Plumbing and heating expert Richard Trethewey takes host Kevin O’Connor for an inside look at a water heater at the end of its life. Richard explains to Kevin how most folks don’t think about their water heaters until it’s too late, so he cuts open the tank to show Kevin what occurs inside.
Top 3 Reasons Why Water Heaters Fail
1. Steel and water don’t mix
The typical water heater in the U.S. is a gas-fired tank model consisting of a steel tank with a glass lining. While the glass serves to separate the water inside the tank from the steel, water will eventually make it through. When it does, the steel begins to oxidize (rust), leading to a breakdown of the materials in the tank. Indicators of this happening are rust around the flue passageway (essentially the tank’s chimney), and around the water outlet fittings.
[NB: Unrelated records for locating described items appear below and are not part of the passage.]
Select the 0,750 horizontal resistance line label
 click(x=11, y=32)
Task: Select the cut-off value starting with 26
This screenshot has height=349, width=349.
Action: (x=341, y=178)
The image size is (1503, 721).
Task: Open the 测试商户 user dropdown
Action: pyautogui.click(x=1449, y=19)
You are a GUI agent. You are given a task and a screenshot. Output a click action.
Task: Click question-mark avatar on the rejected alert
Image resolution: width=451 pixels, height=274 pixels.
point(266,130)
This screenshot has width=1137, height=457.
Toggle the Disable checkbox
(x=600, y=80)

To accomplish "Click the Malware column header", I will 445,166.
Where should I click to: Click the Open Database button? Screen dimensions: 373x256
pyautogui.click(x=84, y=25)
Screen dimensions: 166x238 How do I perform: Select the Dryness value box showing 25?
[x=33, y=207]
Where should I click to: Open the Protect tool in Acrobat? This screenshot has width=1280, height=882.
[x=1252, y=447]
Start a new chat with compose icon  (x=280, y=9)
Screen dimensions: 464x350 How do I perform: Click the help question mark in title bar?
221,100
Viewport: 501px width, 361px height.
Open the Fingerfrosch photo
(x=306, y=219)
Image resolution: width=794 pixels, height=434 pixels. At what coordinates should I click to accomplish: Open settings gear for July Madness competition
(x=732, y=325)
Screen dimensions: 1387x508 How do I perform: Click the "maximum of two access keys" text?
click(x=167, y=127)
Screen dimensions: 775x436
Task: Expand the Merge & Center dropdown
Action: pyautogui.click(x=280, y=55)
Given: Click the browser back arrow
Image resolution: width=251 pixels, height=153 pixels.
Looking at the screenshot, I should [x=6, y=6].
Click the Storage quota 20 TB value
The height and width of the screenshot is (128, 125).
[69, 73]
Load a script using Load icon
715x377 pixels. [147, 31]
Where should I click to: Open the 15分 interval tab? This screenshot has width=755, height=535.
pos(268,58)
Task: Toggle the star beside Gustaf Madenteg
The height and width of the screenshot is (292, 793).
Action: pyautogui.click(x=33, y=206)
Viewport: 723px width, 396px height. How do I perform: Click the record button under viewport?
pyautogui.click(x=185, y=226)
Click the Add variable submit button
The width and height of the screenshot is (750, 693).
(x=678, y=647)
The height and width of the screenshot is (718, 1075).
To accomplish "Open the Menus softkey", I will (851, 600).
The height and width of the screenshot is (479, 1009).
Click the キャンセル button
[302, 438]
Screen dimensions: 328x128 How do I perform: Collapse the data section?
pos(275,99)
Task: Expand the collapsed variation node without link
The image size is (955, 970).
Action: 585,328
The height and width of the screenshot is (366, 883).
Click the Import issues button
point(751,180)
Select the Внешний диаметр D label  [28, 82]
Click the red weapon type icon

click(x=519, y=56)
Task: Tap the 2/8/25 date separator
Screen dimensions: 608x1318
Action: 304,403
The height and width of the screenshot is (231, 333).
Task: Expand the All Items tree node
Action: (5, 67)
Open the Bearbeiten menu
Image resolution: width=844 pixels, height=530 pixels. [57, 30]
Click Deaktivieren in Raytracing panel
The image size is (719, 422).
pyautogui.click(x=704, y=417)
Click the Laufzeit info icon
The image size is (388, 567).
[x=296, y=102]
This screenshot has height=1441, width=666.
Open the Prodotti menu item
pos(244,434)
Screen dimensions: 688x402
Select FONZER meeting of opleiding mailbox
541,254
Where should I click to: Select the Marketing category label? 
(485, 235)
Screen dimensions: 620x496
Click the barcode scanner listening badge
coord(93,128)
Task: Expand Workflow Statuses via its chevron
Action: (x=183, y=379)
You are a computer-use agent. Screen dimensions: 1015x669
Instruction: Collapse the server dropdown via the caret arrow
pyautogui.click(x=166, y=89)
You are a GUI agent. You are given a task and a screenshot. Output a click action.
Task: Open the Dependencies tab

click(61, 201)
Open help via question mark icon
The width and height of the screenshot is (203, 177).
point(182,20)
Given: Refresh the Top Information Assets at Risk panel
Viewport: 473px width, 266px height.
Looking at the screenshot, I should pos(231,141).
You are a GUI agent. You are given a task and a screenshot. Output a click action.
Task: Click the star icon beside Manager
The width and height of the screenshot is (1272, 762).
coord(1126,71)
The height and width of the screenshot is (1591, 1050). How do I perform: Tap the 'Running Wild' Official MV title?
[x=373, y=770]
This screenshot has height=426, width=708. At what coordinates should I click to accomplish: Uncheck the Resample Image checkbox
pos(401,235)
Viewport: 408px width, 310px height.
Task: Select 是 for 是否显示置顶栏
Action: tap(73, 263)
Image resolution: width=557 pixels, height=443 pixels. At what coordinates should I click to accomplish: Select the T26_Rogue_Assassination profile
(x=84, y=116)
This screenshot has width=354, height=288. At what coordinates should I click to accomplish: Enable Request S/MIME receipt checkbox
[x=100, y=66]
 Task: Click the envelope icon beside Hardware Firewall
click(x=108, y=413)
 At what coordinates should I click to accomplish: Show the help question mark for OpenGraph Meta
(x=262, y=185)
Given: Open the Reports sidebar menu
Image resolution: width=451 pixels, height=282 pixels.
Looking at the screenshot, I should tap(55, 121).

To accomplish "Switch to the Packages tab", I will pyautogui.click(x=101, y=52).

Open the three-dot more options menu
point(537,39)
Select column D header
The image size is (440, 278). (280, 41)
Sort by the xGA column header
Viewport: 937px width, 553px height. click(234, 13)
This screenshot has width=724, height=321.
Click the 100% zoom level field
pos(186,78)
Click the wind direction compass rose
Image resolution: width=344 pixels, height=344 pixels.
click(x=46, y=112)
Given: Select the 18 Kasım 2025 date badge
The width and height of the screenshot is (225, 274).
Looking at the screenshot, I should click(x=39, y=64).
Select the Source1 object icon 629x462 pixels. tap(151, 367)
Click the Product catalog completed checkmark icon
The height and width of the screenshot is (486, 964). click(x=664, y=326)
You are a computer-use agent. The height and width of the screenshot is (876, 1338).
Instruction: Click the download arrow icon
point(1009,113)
But, the tank might look absolutely fine on the outside while being a total mess on the inside.
2. The inside is a mess
If someone were to cut open the average water heater once it’s past its serviceable life, they might startle at what they see inside. Rust, sediment, mineral build-up, and other general ugliness that floats around in potable water is gross. They might even notice what looks like a rotten growth hanging down from the underside of the tank. This is the anode, and it’s a sacrificial rod meant to save the tank from rot. Once it’s gone, the tank is next.
3. Corrosion happens
When a water heater is new, the interior of the tank is generally shiny and glazed. However, once the anode is devoured by corrosion, the water will start on the inside of the tank and its components. Also, as minerals in the water build-up, they form barnacle-type chunks of sediment and sink to the bottom of the tank.
Set Reasonable Expectations
Homeowners should set reasonable expectations for their water heater. Ten to 12 years is typically the max the average water heater can go unserviced. If the user changes the anode rod every 3 to 5 years, they may be able to expect 20 years from their water heater.
If a water heater is around those ages, homeowners should consider replacing it before the inevitable leak occurs.